6. Riley GM, McWalter EJ, Stevens KJ, Safran MR, Lattanzi R, Gold GE: MRI of the hip for the evaluation of femoroacetabular impingement; past, present, and future. J Magn Reson Imaging 2015; 41:558–572.

7. Marques JP, Kober T, Krueger G, van der Zwaag W, Van de Moortele P-F, Gruetter R: MP2RAGE, a self bias-field corrected sequence for improved segmentation and T1-mapping at high field. Neuroimage 2010; 49:1271–1281.

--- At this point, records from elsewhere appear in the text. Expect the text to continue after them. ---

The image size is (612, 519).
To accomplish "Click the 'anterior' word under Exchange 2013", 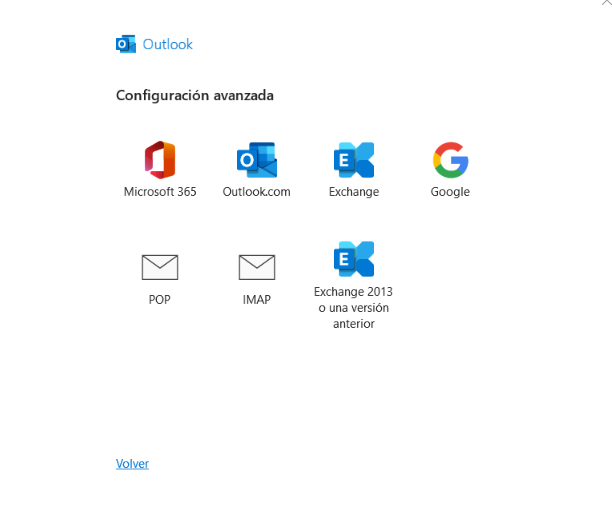I will click(354, 323).
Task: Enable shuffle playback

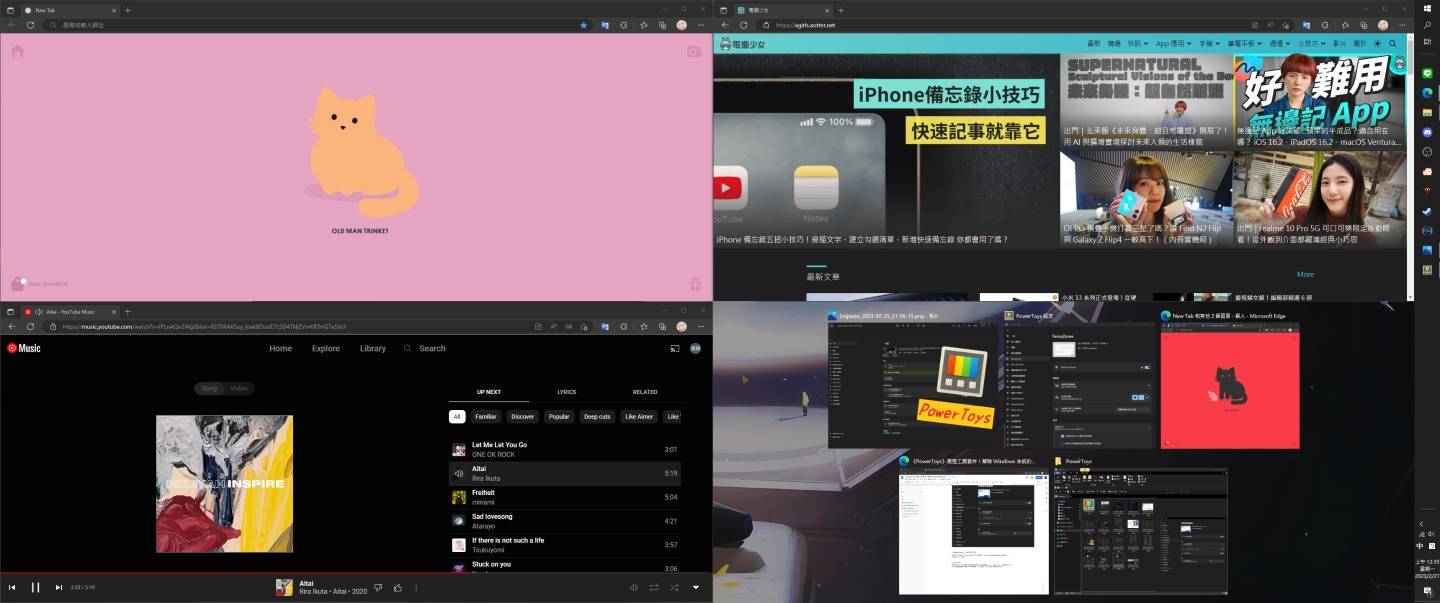Action: [673, 588]
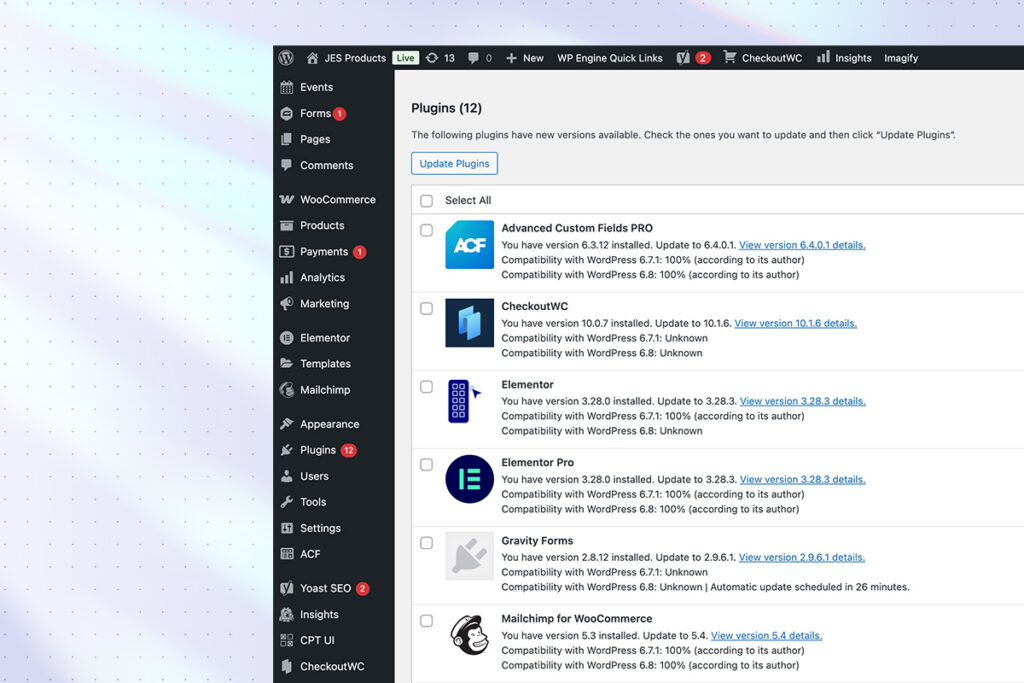Image resolution: width=1024 pixels, height=683 pixels.
Task: Go to Plugins in the sidebar
Action: click(x=318, y=450)
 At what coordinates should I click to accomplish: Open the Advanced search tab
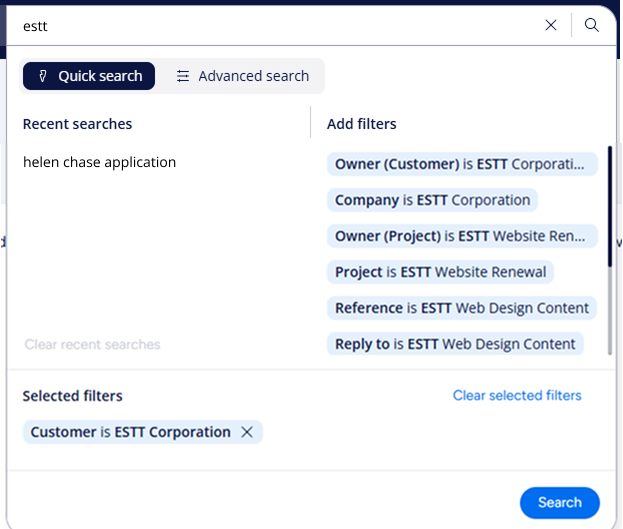243,76
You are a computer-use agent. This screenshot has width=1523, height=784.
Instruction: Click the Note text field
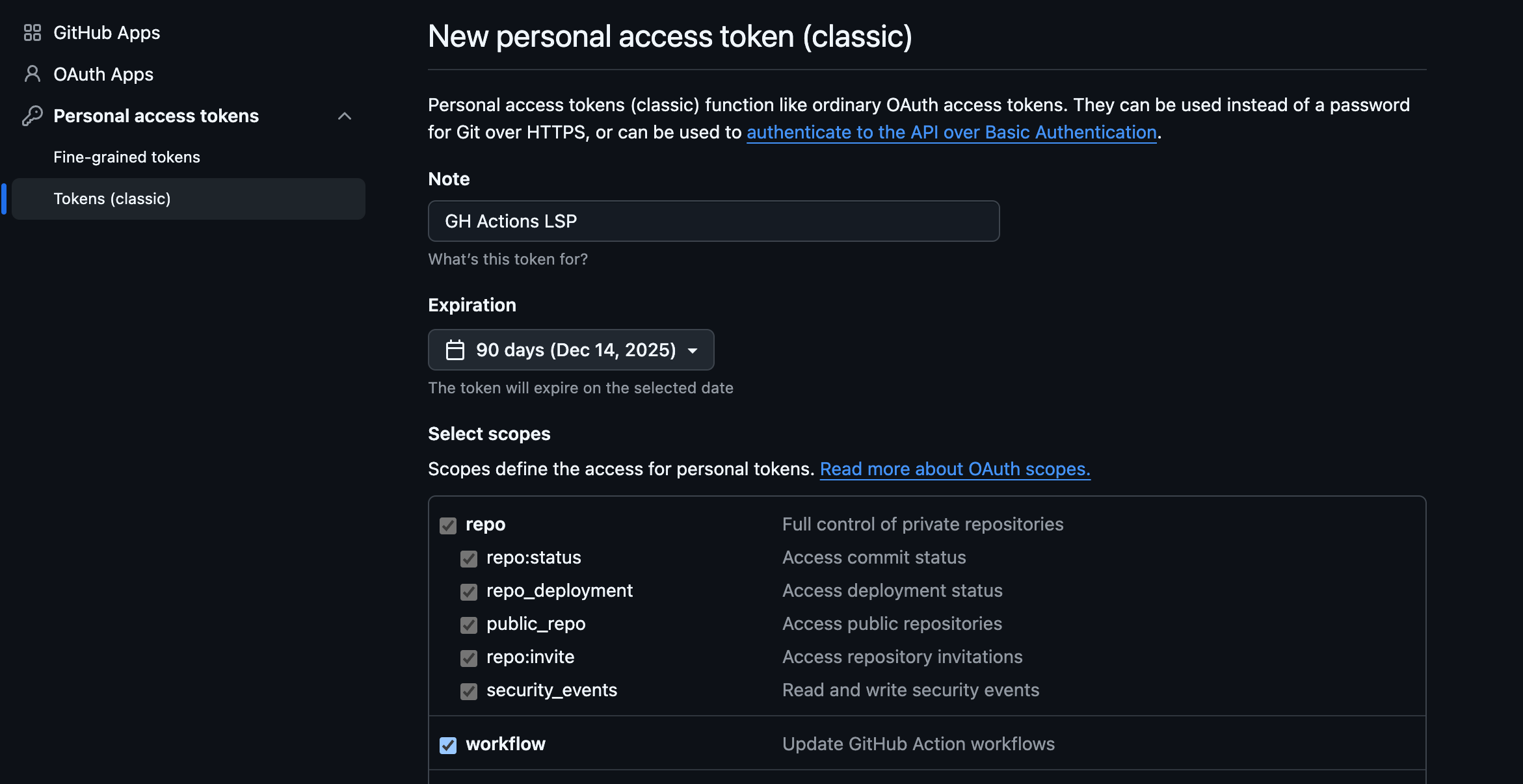pyautogui.click(x=713, y=221)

8. Bulat E, Bixby SD, Siversson C, Kalish LA, Warfield SK, Kim Y-J: Planar dGEMRIC Maps May Aid Imaging Assessment of Cartilage Damage in Femoroacetabular Impingement. Clin Orthop Relat Res 2016; 474:467–478.

Figures

Fig. 1 Sequence protocol.

Fig. 2 Image acquisition was performed in axial-oblique orientation. (A) For the single-slice 2D IR, a mid-axial-oblique slice was chosen. (B) The same slice was identified on the 3D MPRAGE sequence, and four regions of interest were defined: peripheral anterior, central anterior; peripheral posterior, peripheral central.

Fig. 3. Summary of results. (A) Box plot summarizing mean T1 values for each sequence. Mean T1 was higher (p < 0.001) for the 2D IR technique (560 ms ± 103) compared to the 3D MP2RAGE (531 ms ± 90).

Fig. 3. Summary of results. (B) Correlation between the 2D IR- and the 3D MP2RAGE was almost perfect rp= 0.95 (p < 0.001).

Fig. 3. Summary of results. (C) Bland-Altmann Plot showed a bias of 29 ms. 95% level of agreements were -35 ms to 93 ms.